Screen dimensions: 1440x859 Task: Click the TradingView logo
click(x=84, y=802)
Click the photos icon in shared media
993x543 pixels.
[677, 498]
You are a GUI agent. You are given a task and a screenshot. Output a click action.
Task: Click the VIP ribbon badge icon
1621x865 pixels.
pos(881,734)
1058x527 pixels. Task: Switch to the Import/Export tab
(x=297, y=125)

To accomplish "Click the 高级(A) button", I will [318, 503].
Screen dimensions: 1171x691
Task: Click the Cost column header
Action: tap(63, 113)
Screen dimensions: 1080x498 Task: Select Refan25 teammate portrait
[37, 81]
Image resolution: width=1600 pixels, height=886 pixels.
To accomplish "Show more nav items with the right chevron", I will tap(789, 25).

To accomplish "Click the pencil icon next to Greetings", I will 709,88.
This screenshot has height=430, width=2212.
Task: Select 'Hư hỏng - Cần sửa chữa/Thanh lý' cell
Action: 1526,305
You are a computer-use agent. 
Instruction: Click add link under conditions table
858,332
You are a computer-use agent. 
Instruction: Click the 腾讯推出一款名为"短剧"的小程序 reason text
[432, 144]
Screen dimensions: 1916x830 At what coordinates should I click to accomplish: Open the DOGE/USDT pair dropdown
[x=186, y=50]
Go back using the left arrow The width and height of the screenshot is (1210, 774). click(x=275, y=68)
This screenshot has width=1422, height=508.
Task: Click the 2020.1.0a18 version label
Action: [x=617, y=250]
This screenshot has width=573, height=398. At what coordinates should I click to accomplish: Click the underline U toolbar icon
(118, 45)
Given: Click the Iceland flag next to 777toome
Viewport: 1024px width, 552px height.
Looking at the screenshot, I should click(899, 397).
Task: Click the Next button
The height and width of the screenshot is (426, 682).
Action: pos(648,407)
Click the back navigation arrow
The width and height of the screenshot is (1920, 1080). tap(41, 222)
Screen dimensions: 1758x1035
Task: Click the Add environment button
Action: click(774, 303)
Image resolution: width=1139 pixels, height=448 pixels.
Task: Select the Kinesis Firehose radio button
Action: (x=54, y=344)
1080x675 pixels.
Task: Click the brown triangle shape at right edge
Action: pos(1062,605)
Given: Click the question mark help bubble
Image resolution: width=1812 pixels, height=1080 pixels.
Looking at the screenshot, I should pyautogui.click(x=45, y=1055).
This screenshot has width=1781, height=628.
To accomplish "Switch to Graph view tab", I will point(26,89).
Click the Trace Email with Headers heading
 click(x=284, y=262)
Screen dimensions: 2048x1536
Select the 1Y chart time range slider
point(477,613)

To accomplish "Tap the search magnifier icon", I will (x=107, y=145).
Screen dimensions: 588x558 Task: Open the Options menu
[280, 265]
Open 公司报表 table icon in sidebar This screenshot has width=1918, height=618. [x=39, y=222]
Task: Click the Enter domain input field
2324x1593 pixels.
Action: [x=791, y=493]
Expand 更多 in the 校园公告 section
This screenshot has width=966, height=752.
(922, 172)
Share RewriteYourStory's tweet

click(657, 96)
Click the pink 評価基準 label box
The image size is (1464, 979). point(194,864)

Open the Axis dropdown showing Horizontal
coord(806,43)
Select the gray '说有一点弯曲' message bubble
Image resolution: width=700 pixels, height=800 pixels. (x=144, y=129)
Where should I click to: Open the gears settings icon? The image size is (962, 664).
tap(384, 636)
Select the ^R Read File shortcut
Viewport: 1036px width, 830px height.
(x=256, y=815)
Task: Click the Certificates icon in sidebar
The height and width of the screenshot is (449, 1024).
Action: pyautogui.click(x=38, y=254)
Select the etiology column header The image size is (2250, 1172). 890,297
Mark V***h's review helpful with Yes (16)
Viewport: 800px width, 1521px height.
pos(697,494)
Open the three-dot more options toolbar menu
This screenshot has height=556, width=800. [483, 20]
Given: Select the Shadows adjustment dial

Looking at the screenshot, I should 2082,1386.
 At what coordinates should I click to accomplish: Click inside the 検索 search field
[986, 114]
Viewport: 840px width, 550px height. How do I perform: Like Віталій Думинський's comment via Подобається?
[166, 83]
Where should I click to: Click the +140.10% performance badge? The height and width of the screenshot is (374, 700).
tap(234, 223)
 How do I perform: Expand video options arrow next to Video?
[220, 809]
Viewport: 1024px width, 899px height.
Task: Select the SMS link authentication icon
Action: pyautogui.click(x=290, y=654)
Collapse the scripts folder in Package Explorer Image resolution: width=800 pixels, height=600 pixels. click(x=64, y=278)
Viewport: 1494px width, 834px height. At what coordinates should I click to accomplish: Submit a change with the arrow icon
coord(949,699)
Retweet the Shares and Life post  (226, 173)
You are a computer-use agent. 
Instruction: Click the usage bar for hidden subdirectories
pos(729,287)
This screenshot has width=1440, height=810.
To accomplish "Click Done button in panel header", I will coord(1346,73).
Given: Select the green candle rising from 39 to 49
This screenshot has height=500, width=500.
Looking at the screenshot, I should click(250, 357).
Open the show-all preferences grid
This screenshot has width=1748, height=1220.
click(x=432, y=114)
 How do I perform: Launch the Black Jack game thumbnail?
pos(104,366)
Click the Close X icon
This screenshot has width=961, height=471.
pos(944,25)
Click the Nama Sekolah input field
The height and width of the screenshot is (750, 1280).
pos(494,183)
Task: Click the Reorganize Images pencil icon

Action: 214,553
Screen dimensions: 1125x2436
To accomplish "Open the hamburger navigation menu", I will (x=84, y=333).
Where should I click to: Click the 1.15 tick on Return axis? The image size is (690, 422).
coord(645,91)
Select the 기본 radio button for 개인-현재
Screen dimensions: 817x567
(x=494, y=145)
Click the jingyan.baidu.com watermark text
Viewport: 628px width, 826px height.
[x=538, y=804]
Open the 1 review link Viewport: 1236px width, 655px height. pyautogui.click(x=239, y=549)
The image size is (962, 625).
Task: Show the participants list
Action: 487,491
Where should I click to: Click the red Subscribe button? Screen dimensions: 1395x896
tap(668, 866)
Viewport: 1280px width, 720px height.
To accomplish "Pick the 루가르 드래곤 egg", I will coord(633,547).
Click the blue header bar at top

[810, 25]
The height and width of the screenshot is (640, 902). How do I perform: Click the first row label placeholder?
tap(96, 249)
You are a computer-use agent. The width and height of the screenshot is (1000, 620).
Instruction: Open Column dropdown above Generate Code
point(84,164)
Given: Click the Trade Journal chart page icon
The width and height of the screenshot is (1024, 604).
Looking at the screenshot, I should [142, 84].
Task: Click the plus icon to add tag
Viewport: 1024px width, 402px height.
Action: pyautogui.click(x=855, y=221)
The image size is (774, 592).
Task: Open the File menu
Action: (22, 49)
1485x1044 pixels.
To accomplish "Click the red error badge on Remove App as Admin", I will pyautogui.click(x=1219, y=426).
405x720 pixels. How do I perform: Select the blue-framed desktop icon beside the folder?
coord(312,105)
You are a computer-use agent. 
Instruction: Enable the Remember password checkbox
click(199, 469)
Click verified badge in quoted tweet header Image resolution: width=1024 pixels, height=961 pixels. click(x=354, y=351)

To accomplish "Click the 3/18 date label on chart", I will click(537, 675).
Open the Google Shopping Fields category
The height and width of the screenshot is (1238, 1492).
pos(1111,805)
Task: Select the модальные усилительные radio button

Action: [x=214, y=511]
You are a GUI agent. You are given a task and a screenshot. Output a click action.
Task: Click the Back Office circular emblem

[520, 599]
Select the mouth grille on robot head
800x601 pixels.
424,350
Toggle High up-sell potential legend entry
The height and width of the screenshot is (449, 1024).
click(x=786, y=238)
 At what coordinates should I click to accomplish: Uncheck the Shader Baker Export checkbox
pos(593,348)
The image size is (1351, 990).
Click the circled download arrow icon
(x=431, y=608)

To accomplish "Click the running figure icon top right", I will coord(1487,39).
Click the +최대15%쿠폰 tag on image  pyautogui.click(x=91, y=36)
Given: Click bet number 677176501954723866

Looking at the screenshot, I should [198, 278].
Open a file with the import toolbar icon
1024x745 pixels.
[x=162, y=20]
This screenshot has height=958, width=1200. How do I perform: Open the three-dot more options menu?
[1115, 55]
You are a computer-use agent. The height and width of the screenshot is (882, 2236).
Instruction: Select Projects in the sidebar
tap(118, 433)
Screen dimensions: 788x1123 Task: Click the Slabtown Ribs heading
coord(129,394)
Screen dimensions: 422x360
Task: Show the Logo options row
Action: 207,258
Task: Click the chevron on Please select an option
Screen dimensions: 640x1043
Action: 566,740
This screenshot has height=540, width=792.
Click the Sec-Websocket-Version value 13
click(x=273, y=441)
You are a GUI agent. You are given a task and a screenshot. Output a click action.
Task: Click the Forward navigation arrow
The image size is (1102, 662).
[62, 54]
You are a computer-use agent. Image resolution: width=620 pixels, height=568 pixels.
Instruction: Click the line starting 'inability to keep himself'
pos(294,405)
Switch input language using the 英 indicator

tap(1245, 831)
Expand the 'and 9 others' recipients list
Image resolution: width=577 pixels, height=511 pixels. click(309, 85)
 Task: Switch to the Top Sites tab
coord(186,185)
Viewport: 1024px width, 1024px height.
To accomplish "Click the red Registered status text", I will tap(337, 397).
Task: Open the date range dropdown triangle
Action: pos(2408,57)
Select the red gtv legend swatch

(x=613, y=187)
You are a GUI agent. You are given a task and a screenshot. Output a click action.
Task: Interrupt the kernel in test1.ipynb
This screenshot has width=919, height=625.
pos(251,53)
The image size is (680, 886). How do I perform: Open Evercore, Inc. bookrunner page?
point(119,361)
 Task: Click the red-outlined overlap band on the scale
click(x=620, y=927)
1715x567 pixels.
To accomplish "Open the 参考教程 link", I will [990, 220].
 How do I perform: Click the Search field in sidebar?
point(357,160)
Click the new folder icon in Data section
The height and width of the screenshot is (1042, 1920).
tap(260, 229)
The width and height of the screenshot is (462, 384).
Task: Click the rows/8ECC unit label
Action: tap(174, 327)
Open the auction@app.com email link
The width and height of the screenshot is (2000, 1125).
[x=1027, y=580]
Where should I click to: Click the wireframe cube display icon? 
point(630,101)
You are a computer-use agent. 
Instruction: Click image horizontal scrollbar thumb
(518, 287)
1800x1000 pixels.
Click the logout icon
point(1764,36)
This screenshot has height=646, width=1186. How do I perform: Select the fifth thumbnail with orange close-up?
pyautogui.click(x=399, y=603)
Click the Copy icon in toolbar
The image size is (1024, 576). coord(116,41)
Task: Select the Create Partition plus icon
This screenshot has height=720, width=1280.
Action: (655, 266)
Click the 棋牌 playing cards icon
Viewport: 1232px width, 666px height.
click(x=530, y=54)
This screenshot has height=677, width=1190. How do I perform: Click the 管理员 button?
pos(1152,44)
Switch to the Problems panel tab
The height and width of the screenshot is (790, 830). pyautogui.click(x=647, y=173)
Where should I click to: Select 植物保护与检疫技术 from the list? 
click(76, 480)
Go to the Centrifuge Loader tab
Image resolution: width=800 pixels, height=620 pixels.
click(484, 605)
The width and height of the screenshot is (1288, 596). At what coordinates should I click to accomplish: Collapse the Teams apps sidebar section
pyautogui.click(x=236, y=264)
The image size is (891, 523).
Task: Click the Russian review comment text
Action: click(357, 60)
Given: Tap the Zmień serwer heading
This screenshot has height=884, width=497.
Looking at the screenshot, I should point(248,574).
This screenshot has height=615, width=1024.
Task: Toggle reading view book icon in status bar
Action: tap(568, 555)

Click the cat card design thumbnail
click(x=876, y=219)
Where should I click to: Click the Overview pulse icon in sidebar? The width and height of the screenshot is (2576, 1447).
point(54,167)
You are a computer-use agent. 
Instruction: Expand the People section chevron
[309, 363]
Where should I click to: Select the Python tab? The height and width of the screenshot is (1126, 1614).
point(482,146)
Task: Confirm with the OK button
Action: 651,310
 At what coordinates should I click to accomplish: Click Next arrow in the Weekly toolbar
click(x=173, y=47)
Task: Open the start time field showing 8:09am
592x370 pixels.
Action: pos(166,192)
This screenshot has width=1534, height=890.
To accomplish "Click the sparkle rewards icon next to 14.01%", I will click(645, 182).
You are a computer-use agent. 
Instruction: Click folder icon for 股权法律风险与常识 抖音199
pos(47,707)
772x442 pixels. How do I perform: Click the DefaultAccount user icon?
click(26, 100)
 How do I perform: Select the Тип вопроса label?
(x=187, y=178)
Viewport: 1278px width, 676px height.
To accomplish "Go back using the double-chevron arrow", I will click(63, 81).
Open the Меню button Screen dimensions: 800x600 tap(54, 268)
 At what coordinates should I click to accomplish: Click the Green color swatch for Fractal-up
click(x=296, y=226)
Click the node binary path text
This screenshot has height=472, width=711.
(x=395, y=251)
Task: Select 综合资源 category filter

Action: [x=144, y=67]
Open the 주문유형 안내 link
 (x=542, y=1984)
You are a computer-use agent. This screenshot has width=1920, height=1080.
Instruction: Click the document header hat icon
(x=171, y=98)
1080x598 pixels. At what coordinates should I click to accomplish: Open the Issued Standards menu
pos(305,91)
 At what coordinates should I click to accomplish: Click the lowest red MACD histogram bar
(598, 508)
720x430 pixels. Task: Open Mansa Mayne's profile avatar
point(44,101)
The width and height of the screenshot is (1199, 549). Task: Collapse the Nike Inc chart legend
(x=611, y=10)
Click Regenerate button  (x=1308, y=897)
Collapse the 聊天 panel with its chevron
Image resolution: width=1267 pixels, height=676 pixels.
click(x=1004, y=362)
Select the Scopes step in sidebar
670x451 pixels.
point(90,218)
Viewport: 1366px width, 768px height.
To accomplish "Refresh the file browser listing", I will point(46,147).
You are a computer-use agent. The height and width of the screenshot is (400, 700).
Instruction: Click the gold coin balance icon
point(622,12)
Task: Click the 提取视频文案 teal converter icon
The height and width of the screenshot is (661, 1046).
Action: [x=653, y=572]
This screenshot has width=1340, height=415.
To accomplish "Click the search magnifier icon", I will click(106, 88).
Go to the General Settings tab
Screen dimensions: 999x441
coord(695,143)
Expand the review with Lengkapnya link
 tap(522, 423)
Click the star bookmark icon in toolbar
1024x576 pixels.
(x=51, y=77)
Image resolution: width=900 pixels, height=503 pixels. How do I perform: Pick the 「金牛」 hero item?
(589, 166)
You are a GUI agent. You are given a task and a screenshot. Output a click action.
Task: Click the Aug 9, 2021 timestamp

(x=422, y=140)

•••••

DIRECTIONS FOR THIS TASK: Please show every line of the entries above that contains the word "plus".

OUTPUT BELOW:
Task: Click the plus icon to add tag
Task: Select the Create Partition plus icon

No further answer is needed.